---------- Forwarded message --------- From: Maamoun TK maamoun.tk@googlemail.com Date: Thu, Nov 12, 2020 at 7:42 PM Subject: Re: [PowerPC] GCM optimization To: Niels Möller nisse@lysator.liu.se
On Thu, Nov 12, 2020 at 6:40 PM Niels Möller nisse@lysator.liu.se wrote:
I gave it a test run on gcc112 in the gcc compile farm, and speedup of gcm update seems to be 26 times(!) compared to the C version.
That's reasonable, I got similar speedup on more stable POWER instances than gcc compile farm.
Where would that documentation be published? In the Nettle manual, as some IBM white paper, or as a more-or-less academic paper, e.g., on arxiv? I will not be able to spend much time on writing, but I'd be happy to review.
I'll start writing the papers once I got more details from IBM, similar to intel documents, the document will be academic and practical at the same time, I'll dive into finite field equations to demonstrate how we get there as well as I'll add a practical example to clarify the preference of this method in addition to the expected speedup of this method. My intention that other crypto libraries could take advantage of this document or maybe be a starting point for further improvements to the algorithm so I'm checking if IBM would publish or approve such a document the same as intel.
I have a sketch of ARM Neon code doing the equivalent of two vpmsumd, with reasonable parallelism. Quite a lot of instructions needed.
If you don't have much time, you can send it here and I'll continue from that point. I'm planning to compare the new method with the usual method with and without the karatsuba algorithm.

PROBLEM SET:
A: In the GCM optimization email thread, on which machine was the test run that showed the gcm update speedup?
B: Do the following statements agree with the GCM optimization email thread? Answer yes or no for each and quote the words of the thread that decide it.
(i) The gcm update ran about 26 times faster than the C version.
(ii) Niels offered to write the documentation himself.
(iii) The ARM Neon sketch needs only a few instructions.
C: Write the next part of the GCM optimization email thread, starting after its last message.

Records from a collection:
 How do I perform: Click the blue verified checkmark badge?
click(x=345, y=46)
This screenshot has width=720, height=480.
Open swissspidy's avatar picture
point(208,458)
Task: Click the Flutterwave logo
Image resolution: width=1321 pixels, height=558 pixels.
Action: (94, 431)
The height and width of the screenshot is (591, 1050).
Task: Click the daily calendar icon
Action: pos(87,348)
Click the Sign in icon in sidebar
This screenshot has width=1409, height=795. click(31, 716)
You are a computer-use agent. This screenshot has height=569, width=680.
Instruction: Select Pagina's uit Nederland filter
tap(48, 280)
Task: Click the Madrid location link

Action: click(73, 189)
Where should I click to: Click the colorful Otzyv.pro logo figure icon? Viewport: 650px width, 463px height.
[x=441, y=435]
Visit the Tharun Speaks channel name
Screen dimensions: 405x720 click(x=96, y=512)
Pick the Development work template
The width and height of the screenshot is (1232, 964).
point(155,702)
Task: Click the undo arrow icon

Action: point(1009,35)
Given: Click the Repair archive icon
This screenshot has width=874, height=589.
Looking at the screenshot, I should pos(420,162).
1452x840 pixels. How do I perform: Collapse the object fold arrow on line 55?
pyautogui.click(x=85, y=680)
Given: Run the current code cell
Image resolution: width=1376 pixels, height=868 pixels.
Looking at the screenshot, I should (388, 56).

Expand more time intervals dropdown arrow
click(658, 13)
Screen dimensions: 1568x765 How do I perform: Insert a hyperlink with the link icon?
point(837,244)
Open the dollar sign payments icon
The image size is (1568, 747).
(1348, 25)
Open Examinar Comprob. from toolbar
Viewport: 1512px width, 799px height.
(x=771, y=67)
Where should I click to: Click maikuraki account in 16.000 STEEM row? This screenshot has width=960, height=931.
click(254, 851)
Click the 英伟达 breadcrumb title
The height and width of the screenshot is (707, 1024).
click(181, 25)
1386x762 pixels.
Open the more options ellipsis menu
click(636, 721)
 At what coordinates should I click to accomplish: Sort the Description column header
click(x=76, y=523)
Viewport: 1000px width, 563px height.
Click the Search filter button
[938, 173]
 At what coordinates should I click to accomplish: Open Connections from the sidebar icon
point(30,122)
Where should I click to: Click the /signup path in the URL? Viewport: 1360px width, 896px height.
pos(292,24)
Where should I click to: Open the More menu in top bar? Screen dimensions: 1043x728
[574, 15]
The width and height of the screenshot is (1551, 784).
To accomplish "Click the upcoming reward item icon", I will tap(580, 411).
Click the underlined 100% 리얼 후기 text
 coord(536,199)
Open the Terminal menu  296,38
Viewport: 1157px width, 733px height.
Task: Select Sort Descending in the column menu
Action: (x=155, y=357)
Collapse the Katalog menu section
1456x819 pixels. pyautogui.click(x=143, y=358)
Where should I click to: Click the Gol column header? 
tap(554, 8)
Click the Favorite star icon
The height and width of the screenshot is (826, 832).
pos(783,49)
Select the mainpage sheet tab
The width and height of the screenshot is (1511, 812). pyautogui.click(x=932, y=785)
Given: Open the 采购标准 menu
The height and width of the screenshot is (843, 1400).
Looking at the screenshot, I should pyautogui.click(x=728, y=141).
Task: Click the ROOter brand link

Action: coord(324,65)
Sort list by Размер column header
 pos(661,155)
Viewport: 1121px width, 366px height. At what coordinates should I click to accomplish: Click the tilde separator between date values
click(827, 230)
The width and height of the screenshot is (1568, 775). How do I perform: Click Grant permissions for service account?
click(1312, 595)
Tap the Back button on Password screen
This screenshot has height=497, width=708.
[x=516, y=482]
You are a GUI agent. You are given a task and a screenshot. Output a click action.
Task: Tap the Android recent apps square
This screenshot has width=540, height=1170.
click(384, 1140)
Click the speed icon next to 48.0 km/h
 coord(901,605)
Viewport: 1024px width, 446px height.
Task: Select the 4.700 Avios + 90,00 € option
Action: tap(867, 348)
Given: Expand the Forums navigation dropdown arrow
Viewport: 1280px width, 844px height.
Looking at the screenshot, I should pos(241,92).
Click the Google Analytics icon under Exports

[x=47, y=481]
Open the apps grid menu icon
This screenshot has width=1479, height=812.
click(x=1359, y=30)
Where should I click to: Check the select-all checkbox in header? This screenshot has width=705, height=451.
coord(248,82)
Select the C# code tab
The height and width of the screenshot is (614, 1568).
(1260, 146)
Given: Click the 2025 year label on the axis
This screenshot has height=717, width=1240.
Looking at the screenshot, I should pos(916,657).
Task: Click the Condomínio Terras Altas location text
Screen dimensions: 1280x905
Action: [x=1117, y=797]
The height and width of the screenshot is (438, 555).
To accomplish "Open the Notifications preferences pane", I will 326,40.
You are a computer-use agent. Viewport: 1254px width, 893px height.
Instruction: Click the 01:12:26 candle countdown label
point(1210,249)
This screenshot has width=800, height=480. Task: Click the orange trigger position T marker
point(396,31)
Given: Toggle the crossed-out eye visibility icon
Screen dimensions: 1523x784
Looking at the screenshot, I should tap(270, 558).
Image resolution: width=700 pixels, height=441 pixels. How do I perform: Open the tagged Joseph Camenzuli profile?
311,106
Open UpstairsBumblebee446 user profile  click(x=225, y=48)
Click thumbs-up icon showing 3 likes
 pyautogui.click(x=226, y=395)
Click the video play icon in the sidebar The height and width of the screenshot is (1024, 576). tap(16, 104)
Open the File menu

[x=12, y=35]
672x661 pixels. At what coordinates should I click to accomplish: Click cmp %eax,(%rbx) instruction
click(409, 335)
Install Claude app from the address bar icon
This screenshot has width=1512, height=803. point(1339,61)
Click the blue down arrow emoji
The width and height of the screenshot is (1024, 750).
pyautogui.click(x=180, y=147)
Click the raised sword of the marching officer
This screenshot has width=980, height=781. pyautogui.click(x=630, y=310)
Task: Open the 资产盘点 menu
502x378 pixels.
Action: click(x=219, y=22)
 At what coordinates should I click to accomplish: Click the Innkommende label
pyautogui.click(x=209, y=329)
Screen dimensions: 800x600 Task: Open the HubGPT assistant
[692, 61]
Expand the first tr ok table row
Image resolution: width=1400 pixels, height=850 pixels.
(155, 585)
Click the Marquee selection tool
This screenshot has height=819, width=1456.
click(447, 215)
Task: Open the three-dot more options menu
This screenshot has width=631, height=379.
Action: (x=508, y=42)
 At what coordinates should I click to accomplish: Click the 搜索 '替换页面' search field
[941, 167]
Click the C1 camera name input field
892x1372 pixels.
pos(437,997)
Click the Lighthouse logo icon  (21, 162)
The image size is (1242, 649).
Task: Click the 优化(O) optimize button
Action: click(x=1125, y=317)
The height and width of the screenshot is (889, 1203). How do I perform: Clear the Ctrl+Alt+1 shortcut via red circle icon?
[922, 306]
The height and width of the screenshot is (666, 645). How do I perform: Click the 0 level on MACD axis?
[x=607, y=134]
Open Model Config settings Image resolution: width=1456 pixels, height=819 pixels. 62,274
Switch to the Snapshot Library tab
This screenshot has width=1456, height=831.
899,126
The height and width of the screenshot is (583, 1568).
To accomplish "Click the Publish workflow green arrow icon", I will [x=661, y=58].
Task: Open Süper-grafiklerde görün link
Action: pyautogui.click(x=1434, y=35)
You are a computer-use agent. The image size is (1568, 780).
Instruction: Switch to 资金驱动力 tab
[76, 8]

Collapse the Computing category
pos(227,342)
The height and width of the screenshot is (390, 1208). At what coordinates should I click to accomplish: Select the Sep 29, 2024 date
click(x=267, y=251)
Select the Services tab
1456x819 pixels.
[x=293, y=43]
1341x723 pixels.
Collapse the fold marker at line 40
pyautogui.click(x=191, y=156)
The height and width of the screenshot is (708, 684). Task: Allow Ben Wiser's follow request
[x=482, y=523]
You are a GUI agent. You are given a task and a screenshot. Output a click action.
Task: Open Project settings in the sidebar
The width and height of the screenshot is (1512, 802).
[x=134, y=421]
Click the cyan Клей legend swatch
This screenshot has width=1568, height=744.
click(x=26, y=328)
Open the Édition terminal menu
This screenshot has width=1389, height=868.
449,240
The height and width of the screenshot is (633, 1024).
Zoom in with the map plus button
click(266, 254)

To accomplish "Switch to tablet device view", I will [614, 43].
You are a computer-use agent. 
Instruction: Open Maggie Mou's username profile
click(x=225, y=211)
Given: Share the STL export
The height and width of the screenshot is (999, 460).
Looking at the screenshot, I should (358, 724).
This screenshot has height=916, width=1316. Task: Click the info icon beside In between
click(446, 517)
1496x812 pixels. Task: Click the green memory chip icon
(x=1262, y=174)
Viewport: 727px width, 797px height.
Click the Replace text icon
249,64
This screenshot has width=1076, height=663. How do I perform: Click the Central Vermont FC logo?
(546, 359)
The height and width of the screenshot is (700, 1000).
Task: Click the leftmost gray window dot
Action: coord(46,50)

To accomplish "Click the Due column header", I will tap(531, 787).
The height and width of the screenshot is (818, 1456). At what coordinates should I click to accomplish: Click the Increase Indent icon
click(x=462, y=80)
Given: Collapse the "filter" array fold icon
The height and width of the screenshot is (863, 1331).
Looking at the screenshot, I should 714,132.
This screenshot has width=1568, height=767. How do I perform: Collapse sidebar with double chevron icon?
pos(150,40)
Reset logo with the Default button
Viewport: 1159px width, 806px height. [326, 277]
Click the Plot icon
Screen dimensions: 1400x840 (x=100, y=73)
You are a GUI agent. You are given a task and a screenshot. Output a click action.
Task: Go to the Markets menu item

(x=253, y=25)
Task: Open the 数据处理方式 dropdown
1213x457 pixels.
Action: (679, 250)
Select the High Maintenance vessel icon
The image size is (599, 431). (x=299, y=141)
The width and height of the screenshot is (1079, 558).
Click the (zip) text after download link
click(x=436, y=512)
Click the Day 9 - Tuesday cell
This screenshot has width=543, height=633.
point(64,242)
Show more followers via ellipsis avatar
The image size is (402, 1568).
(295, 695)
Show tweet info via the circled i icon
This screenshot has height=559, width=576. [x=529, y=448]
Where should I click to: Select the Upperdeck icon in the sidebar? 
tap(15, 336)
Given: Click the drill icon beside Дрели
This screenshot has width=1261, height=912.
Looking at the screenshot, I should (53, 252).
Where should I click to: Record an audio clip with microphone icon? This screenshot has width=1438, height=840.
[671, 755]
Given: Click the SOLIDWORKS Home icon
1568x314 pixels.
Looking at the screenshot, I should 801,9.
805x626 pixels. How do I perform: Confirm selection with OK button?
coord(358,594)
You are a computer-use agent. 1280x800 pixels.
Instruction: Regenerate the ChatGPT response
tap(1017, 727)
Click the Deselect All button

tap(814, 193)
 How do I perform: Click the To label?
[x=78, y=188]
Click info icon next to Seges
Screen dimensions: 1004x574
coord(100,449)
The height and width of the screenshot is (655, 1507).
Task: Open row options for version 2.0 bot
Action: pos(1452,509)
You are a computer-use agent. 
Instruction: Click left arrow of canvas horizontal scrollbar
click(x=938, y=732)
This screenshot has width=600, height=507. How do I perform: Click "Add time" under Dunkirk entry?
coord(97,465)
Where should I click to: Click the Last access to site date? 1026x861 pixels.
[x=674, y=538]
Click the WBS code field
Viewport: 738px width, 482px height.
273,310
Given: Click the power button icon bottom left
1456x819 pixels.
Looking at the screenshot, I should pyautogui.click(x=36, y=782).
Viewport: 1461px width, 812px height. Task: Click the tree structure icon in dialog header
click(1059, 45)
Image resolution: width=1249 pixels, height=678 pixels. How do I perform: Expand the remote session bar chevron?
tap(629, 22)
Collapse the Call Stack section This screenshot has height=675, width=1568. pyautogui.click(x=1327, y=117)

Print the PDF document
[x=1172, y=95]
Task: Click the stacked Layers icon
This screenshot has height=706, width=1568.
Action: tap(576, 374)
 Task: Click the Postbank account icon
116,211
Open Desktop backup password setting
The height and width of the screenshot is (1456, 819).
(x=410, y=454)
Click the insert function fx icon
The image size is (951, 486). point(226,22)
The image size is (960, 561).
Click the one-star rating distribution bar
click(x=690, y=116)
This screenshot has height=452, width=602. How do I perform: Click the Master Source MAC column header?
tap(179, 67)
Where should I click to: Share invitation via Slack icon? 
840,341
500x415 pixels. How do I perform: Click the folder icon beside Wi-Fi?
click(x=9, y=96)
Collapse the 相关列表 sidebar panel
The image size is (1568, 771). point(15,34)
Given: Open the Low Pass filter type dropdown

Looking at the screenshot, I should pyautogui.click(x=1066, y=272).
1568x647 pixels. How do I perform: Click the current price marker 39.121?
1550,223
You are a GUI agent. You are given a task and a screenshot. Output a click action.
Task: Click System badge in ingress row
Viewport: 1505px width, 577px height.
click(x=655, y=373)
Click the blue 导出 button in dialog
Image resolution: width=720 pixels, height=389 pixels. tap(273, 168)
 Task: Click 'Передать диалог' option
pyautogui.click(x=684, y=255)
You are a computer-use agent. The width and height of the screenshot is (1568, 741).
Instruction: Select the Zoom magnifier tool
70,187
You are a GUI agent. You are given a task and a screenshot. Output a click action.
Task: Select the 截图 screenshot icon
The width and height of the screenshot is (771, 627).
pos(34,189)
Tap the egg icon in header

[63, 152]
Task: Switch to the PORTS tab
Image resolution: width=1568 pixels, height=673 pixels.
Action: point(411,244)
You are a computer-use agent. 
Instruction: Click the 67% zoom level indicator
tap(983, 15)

FINAL ANSWERS:
A: On gcc112 in the gcc compile farm.

B:
(i) Yes: "speedup of gcm update seems to be 26 times(!) compared to the C version."
(ii) No: "I will not be able to spend much time on writing, but I'd be happy to review."
(iii) No: "Quite a lot of instructions needed."

C:
+C Alignment of gcm_key table elements, which is declared in gcm.h
+define(`TableElemAlign', `0x100')
I still find this large constant puzzling. If I try
struct gcm_key key; printf("sizeof (key): %zd, sizeof(key.h[0]): %zd\n", sizeof(key), sizeof(key.h[0]));
(I added it to the start of test_main in gcm-test.c) and run on the gcc112 machine, I get
sizeof (key): 4096, sizeof(key.h[0]): 16
Which is what I'd expect, with elements of size 16 bytes, not 256 bytes.
I haven't yet had the time to read the code carefully.
You see, the alignment of each element is 0x100 (256). The table has 16 elements and you got the size of the table 4096 which is reasonable because 16*256=4096
regards, Mamone
On Fri, Nov 20, 2020 at 3:39 PM Maamoun TK maamoun.tk@googlemail.com wrote:
---------- Forwarded message --------- From: Maamoun TK maamoun.tk@googlemail.com Date: Thu, Nov 12, 2020 at 7:42 PM Subject: Re: [PowerPC] GCM optimization To: Niels Möller nisse@lysator.liu.se
On Thu, Nov 12, 2020 at 6:40 PM Niels Möller nisse@lysator.liu.se wrote:
I gave it a test run on gcc112 in the gcc compile farm, and speedup of gcm update seems to be 26 times(!) compared to the C version.
That's reasonable, I got similar speedup on more stable POWER instances than gcc compile farm.
Where would that documentation be published? In the Nettle manual, as some IBM white paper, or as a more-or-less academic paper, e.g., on arxiv? I will not be able to spend much time on writing, but I'd be happy to review.
I'll start writing the papers once I got more details from IBM, similar to intel documents, the document will be academic and practical at the same time, I'll dive into finite field equations to demonstrate how we get there as well as I'll add a practical example to clarify the preference of this method in addition to the expected speedup of this method. My intention that other crypto libraries could take advantage of this document or maybe be a starting point for further improvements to the algorithm so I'm checking if IBM would publish or approve such a document the same as intel.
You might want to ping Steven Munroe for feedback. He's an IBM old-timer who usually helps with implementations and technical editing. He has amazing knowledge of the POWER chips. He also has a GitHub with some nice POWER libraries. He has been CC'd.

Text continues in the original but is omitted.